TO DO —
The lines to return are those from the line holding "Image resolution: width=710" through the last line of the entries below, both included, written exactly and without pictures.

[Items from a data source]
===============

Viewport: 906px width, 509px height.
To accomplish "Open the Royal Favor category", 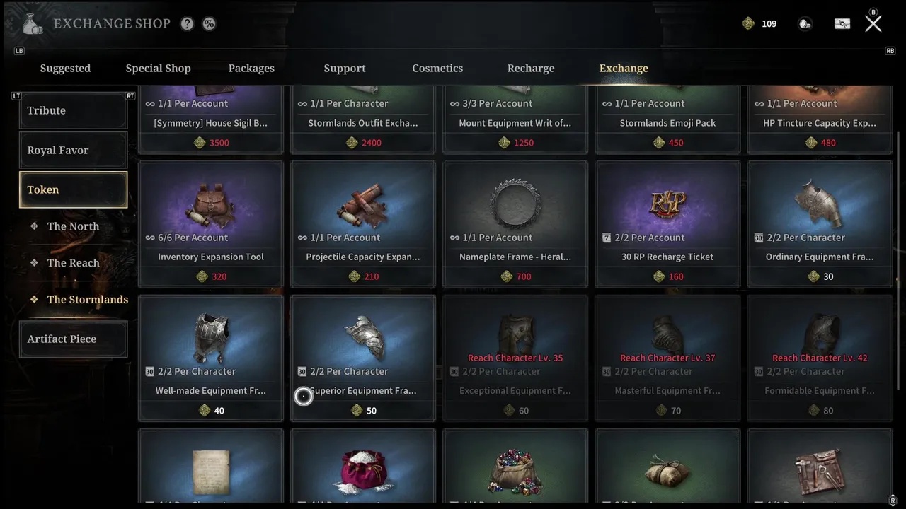I will coord(73,150).
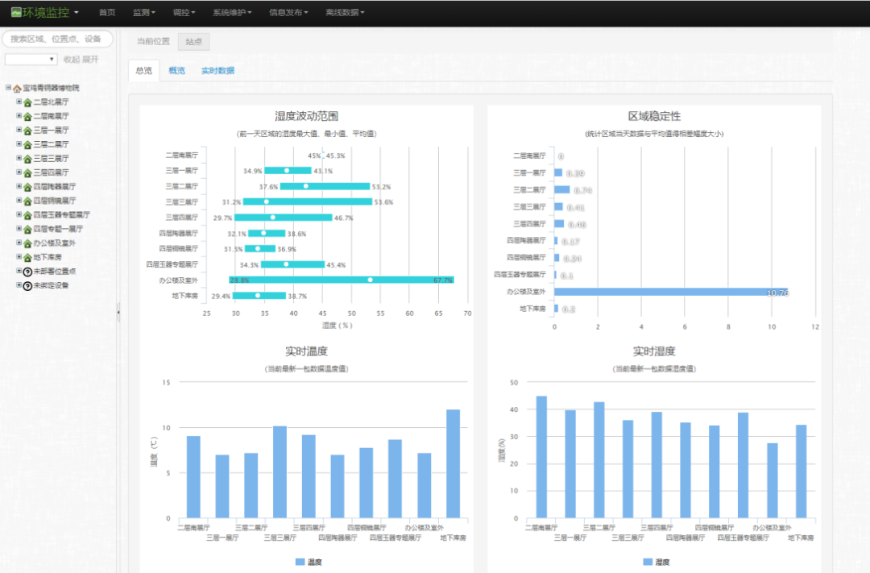Image resolution: width=870 pixels, height=573 pixels.
Task: Open the empty dropdown below the search box
Action: [31, 59]
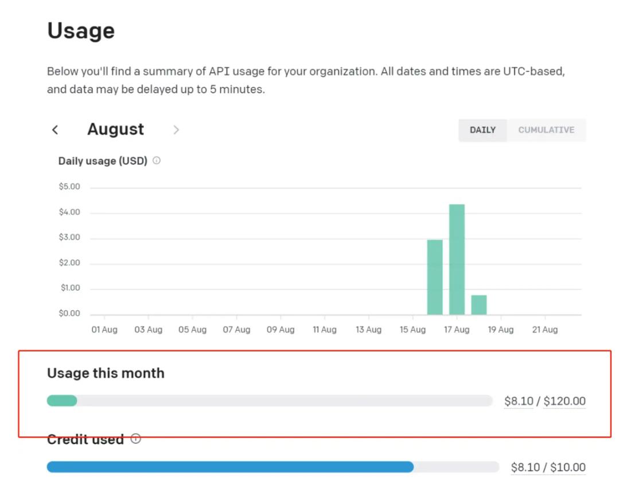Switch to the CUMULATIVE view
The width and height of the screenshot is (627, 485).
point(546,130)
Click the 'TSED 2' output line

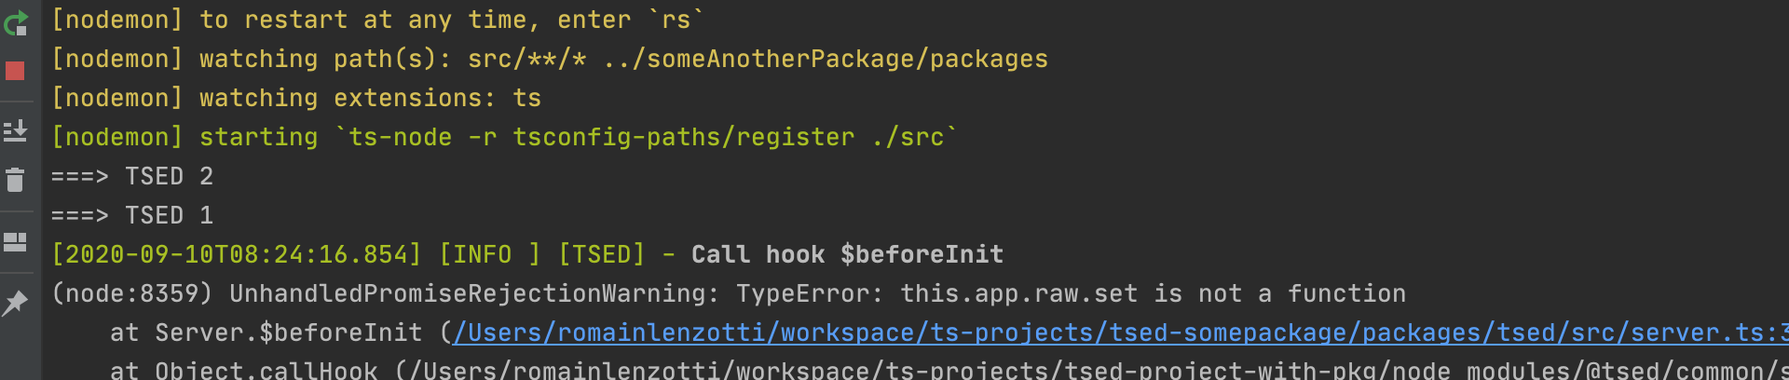pos(132,176)
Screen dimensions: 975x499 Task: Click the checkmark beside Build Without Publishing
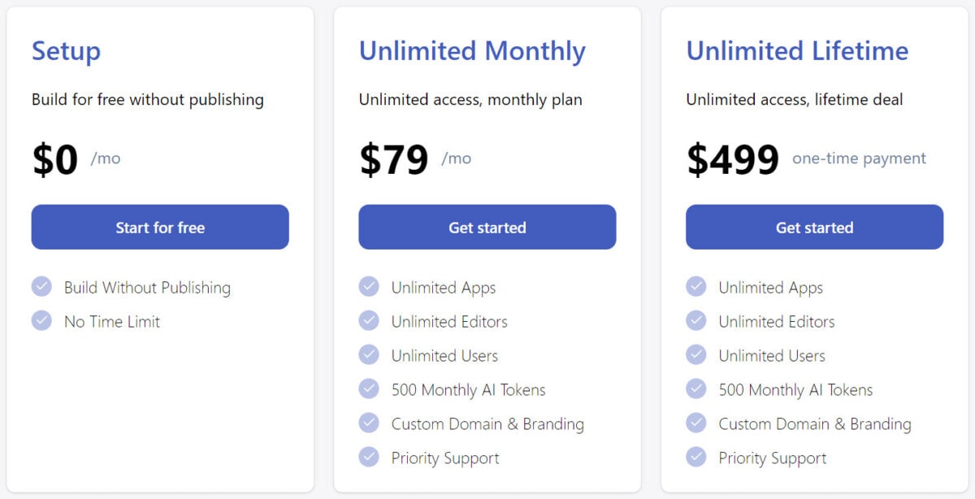tap(41, 287)
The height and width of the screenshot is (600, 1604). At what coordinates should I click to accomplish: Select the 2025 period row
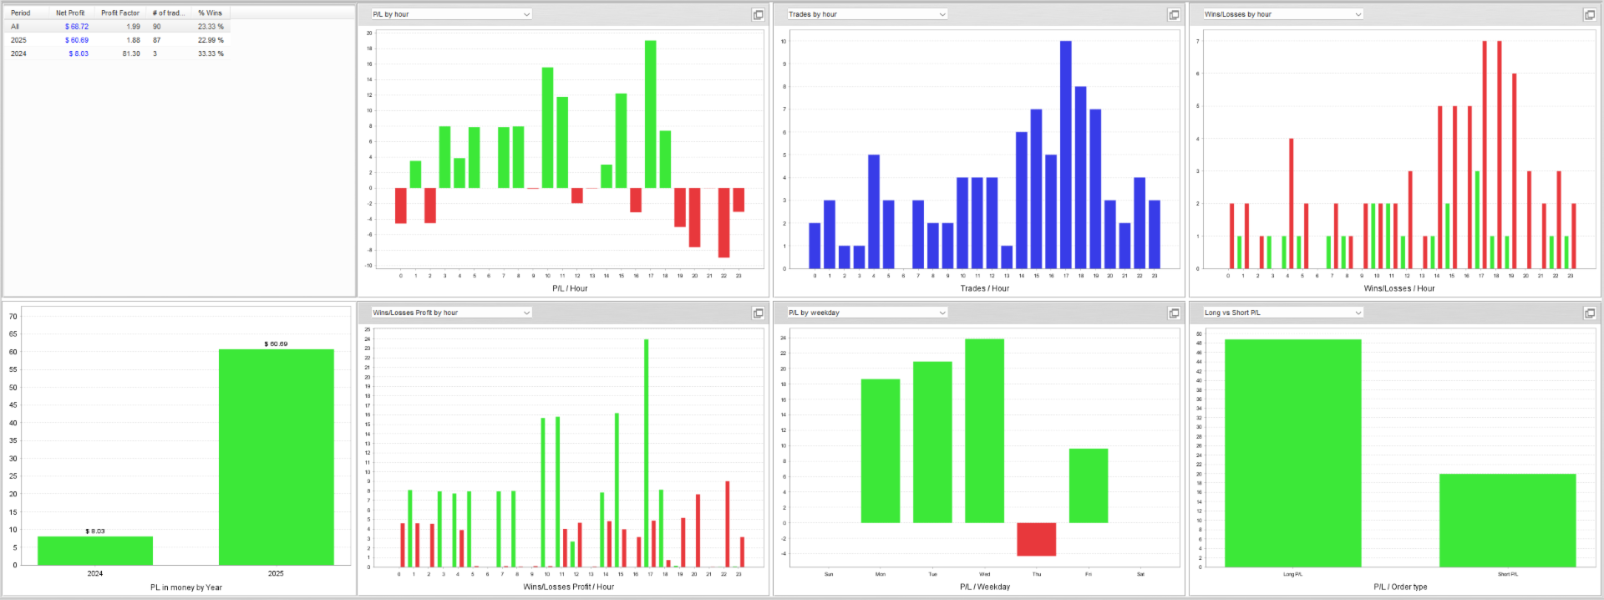pos(117,40)
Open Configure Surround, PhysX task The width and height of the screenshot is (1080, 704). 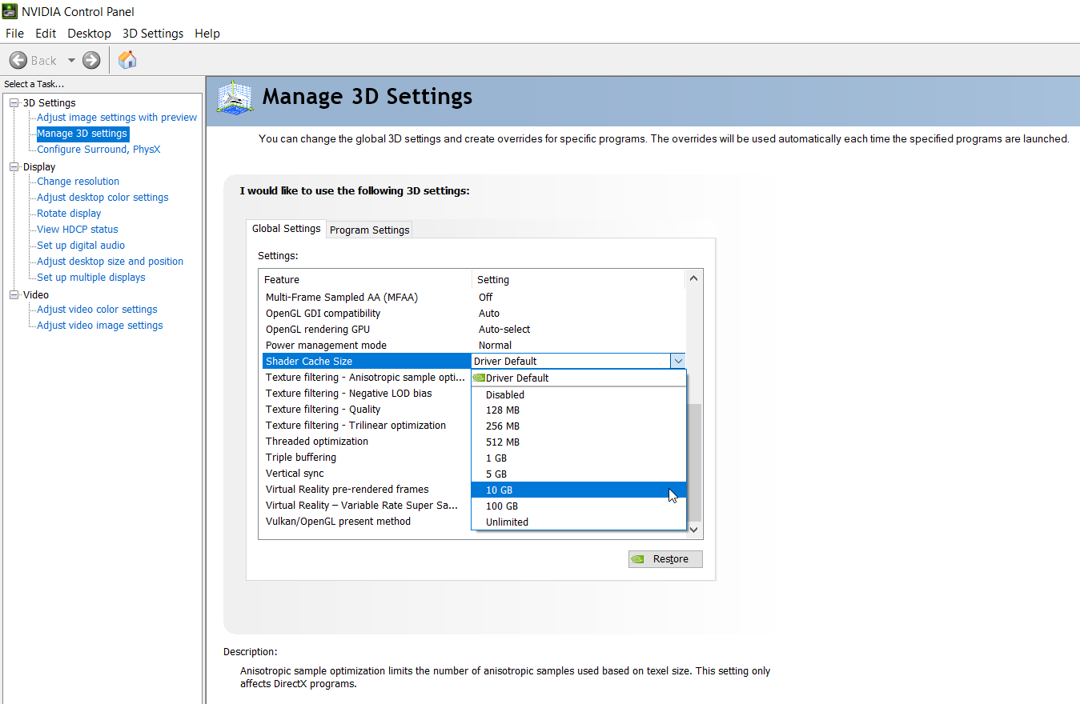coord(98,150)
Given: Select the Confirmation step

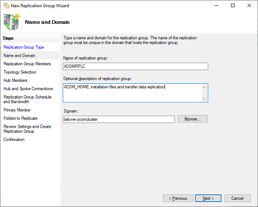Looking at the screenshot, I should [14, 140].
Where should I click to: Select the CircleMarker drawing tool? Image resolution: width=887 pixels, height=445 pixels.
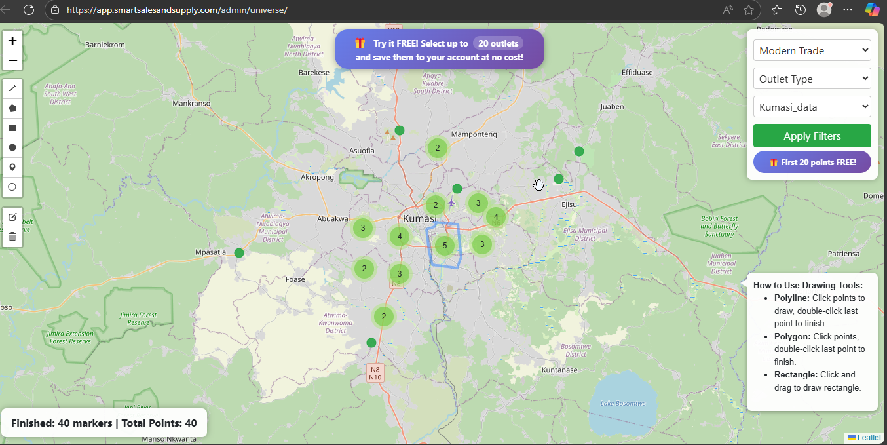(x=12, y=186)
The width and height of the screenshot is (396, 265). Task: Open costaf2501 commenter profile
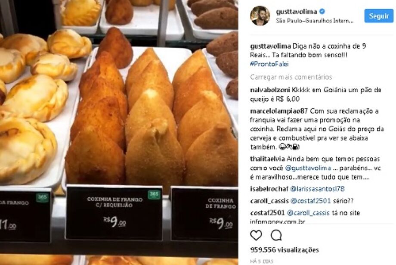(x=267, y=213)
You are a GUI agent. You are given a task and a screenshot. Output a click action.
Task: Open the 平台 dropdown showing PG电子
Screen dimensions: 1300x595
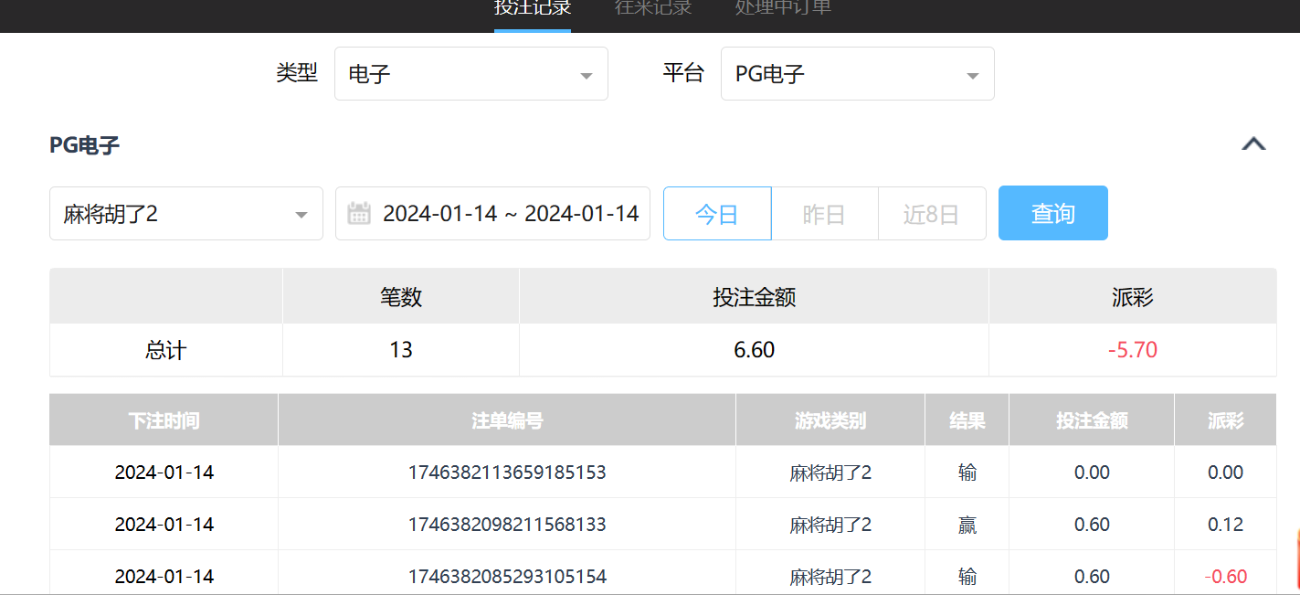pyautogui.click(x=857, y=74)
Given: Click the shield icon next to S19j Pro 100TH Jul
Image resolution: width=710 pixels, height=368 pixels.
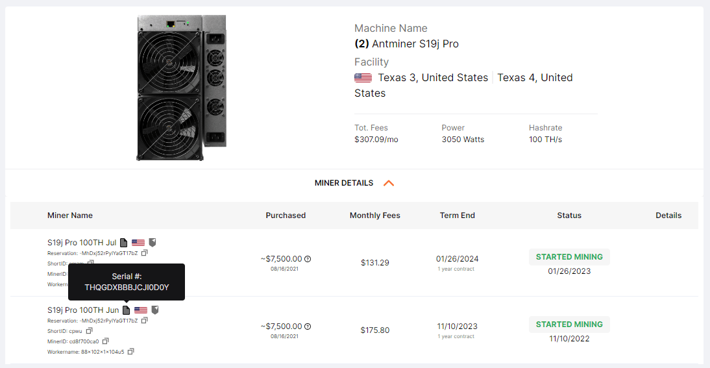Looking at the screenshot, I should click(153, 243).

===============

SOLUTION —
Image resolution: width=710 pixels, height=368 pixels.
Looking at the screenshot, I should click(153, 243).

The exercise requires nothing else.